From: "Paul E. McKenney" <paulmck@linux.vnet.ibm.com>
To: Paul Gortmaker <paul.gortmaker@windriver.com>
Cc: Thomas Gleixner <tglx@linutronix.de>,
linux-rt-users@vger.kernel.org, linux-kernel@vger.kernel.org
Subject: Re: Threaded irqs + 100% CPU RT task = RCU stall
Date: Wed, 13 Mar 2013 14:28:02 -0700 [thread overview]
Message-ID: <20130313212802.GA3725@linux.vnet.ibm.com> (raw)

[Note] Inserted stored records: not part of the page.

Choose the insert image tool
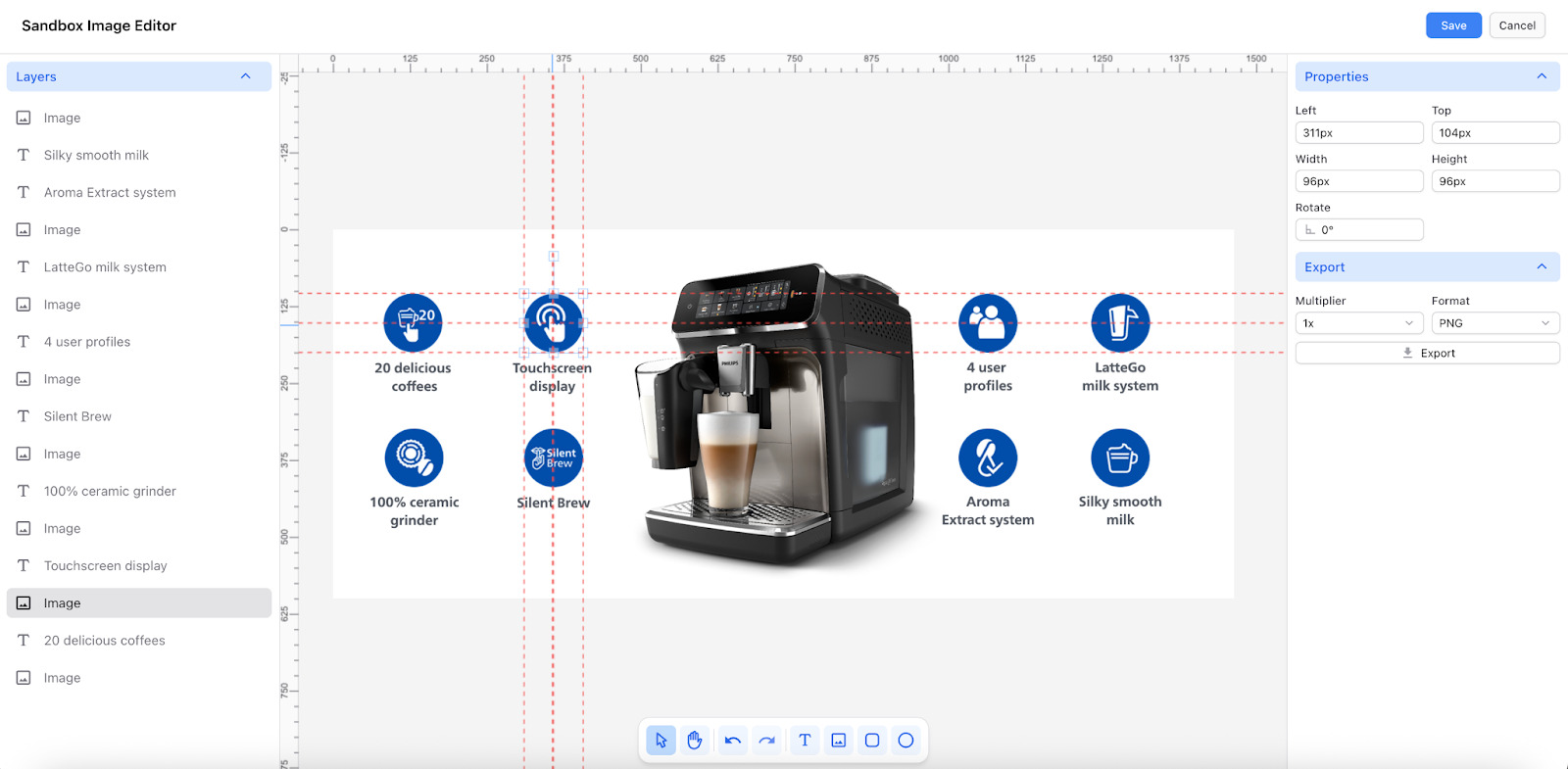1568x769 pixels. [x=839, y=741]
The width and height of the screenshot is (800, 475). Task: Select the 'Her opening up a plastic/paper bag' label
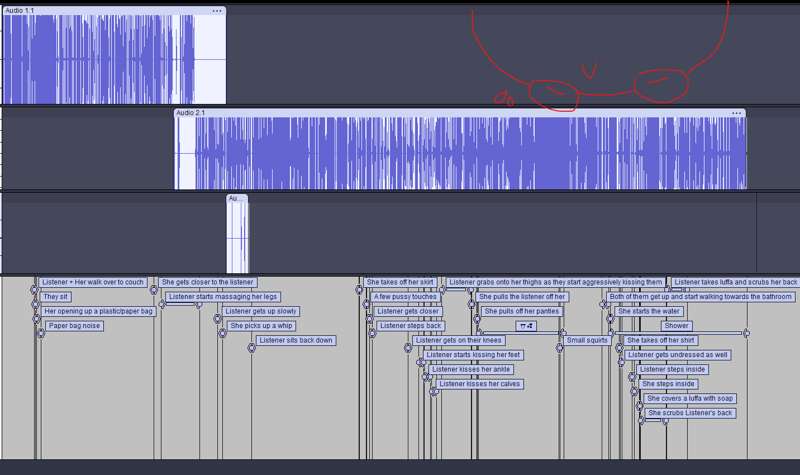point(99,311)
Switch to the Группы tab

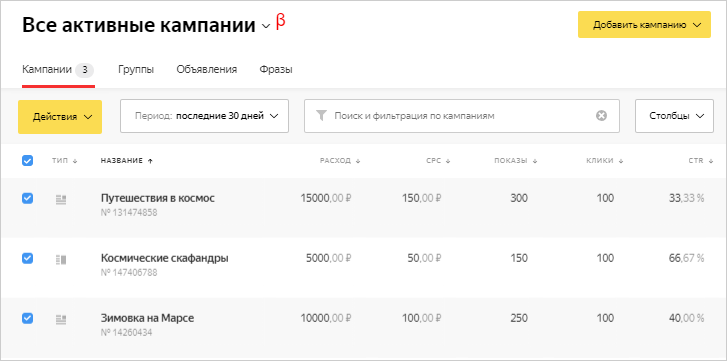point(136,70)
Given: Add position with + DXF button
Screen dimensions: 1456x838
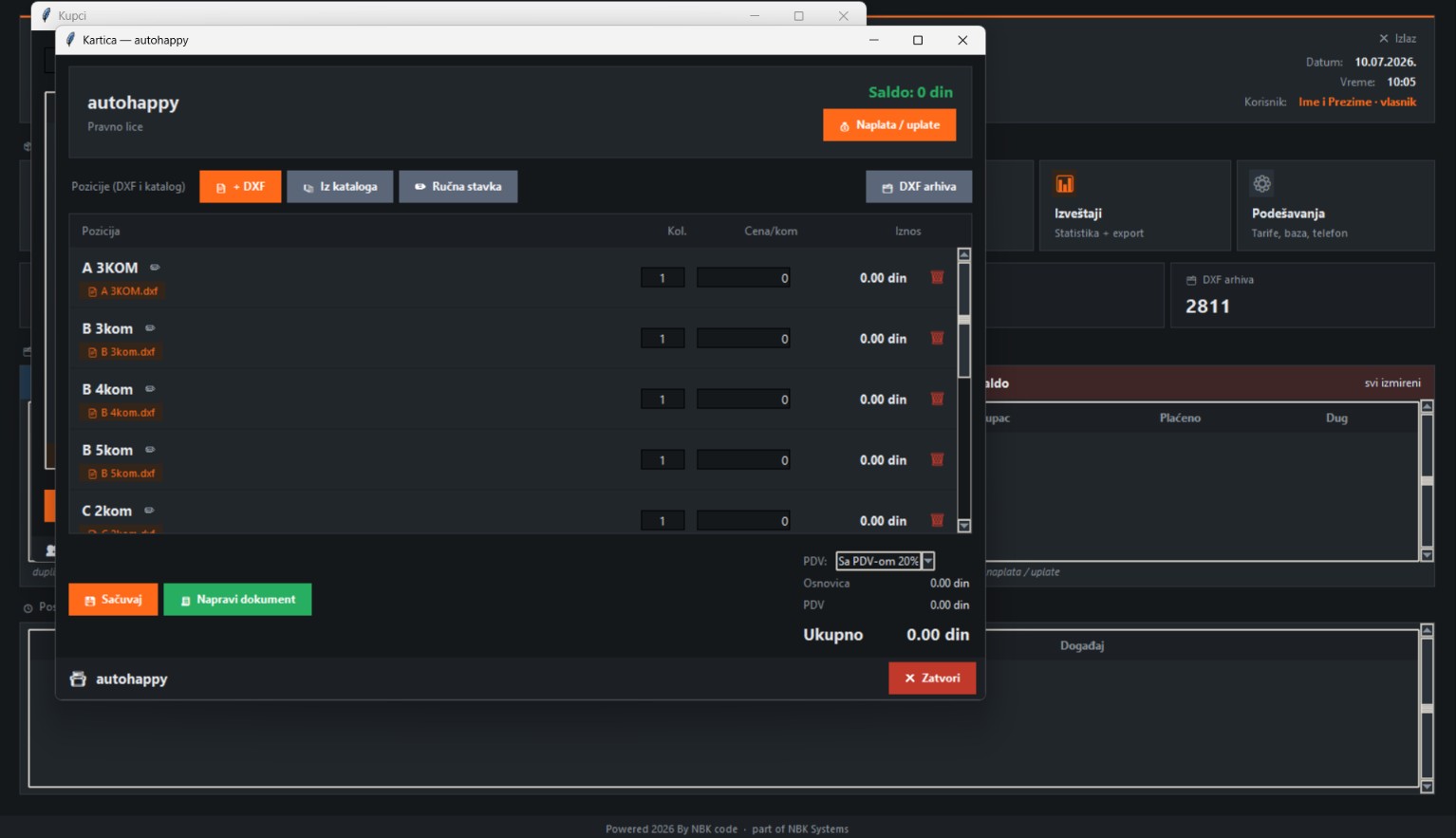Looking at the screenshot, I should (x=240, y=187).
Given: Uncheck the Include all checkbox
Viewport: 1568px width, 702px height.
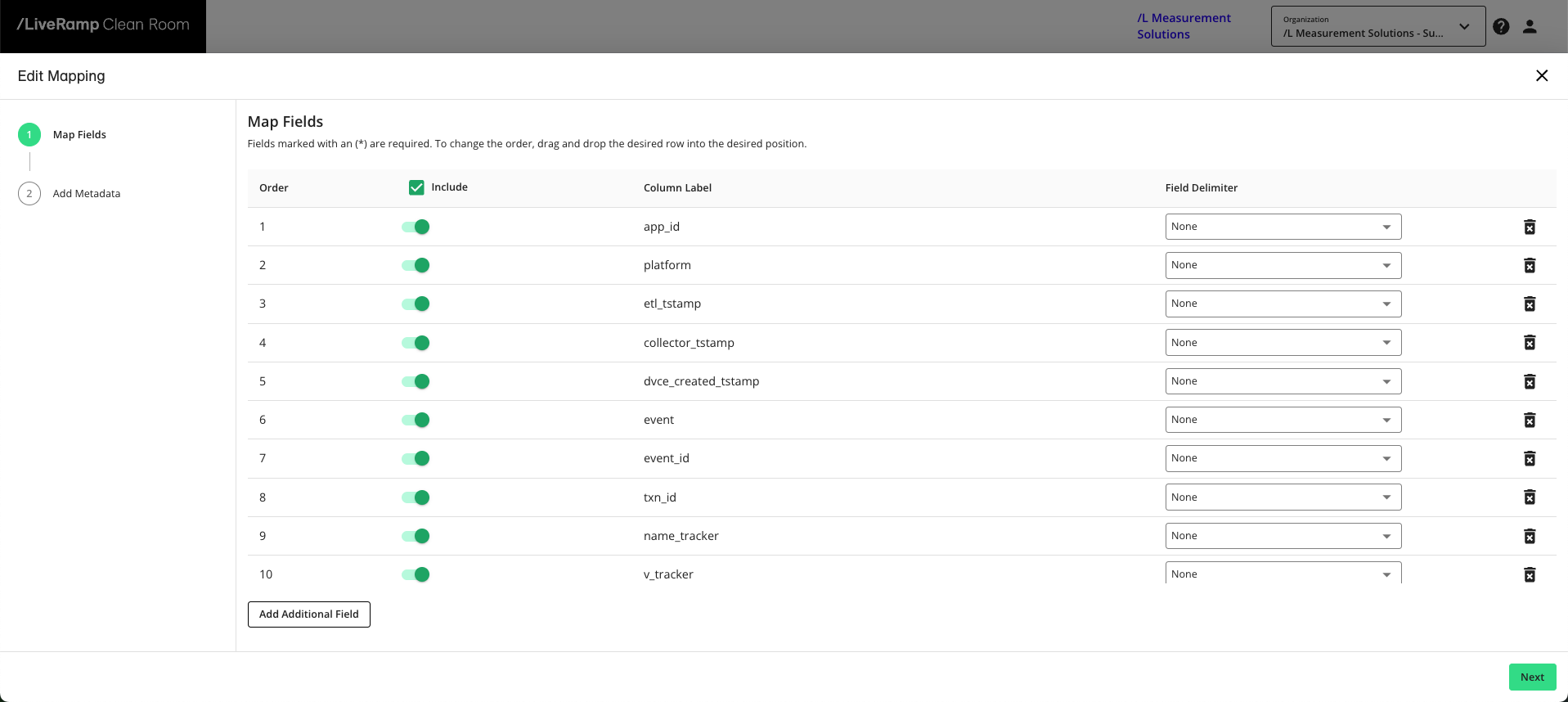Looking at the screenshot, I should coord(416,187).
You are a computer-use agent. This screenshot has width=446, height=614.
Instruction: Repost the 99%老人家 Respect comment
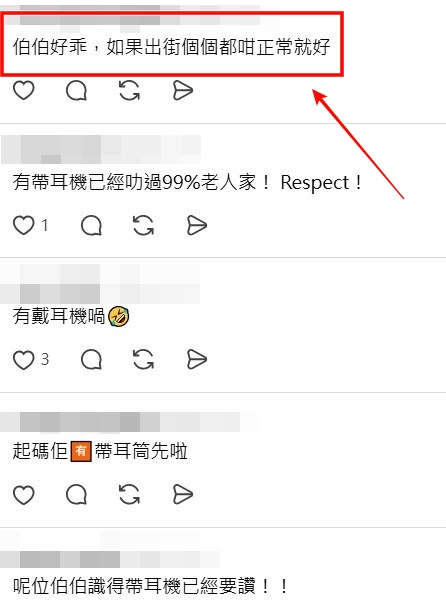point(143,225)
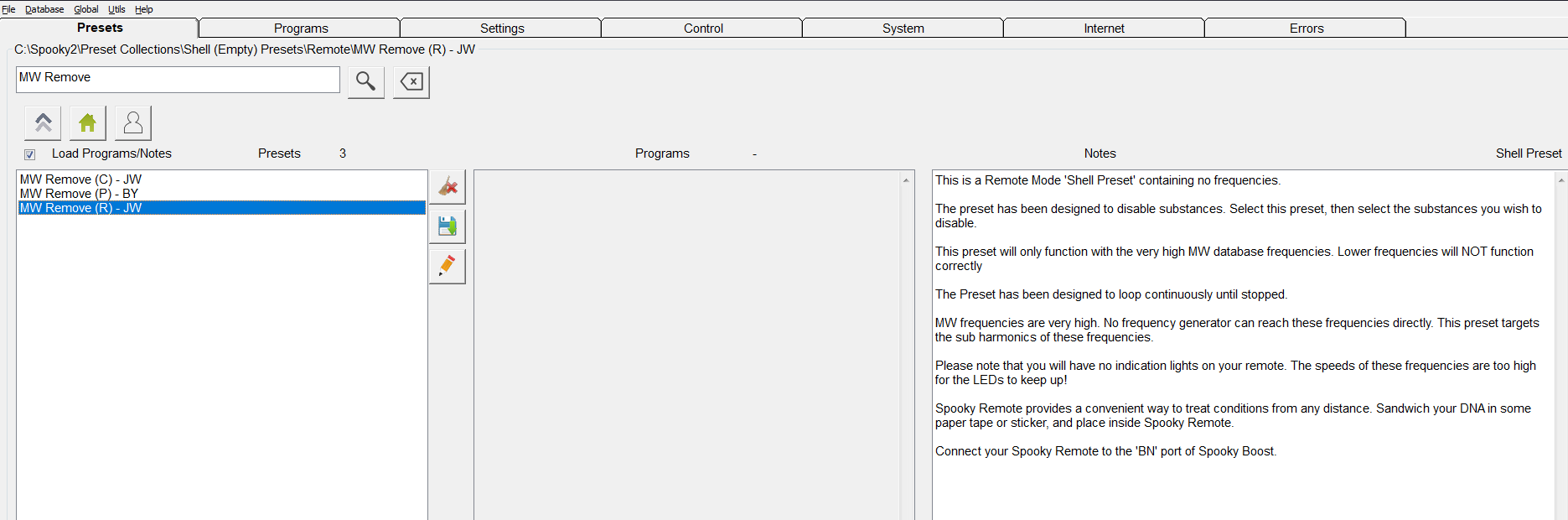The image size is (1568, 520).
Task: Toggle the Load Programs/Notes checkbox
Action: pyautogui.click(x=30, y=154)
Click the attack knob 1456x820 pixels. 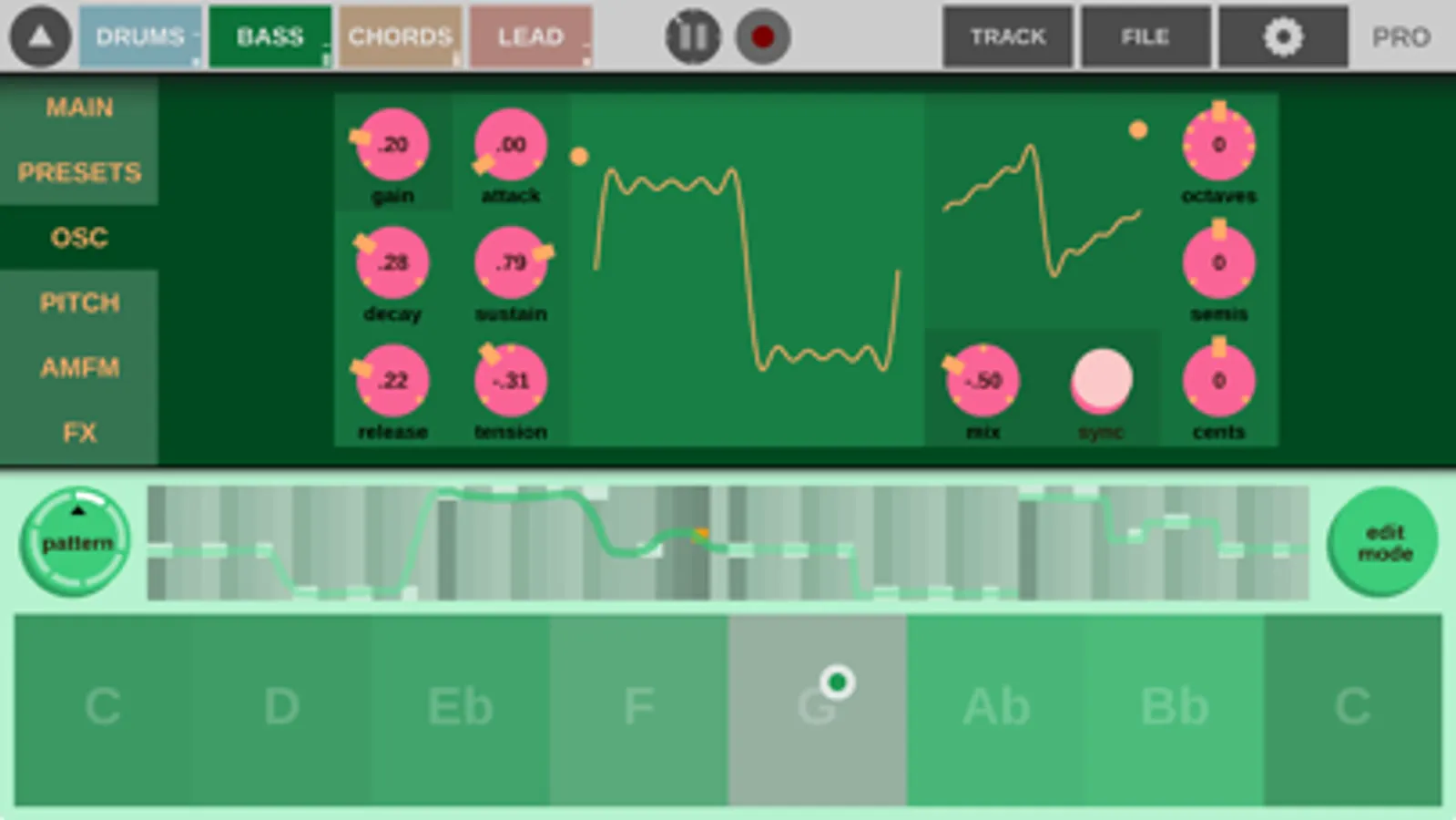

In-Reply-To: <20130313210307.GA22448@windriver.com>
On Wed, Mar 13, 2013 at 05:03:07PM -0400, Paul Gortmaker wrote:
> [Re: Threaded irqs + 100% CPU RT task = RCU stall] On 06/03/2013 (Wed 13:45) Paul E. McKenney wrote:
>
> [...]
>
> >
> > Is this behavior OK? If so, the following (untested) patch might do
> > what you want. ;-)
> >
> > Thanx, Paul
> >
> > ------------------------------------------------------------------------
> >
> > rcu: Add softirq-stall indications to stall-warning messages
>
> [...]
>
> >
> > +The "softirq=" portion of the message tracks the number of RCU softirq
> > +handlers that the stalled CPU has executed. The number before the "/"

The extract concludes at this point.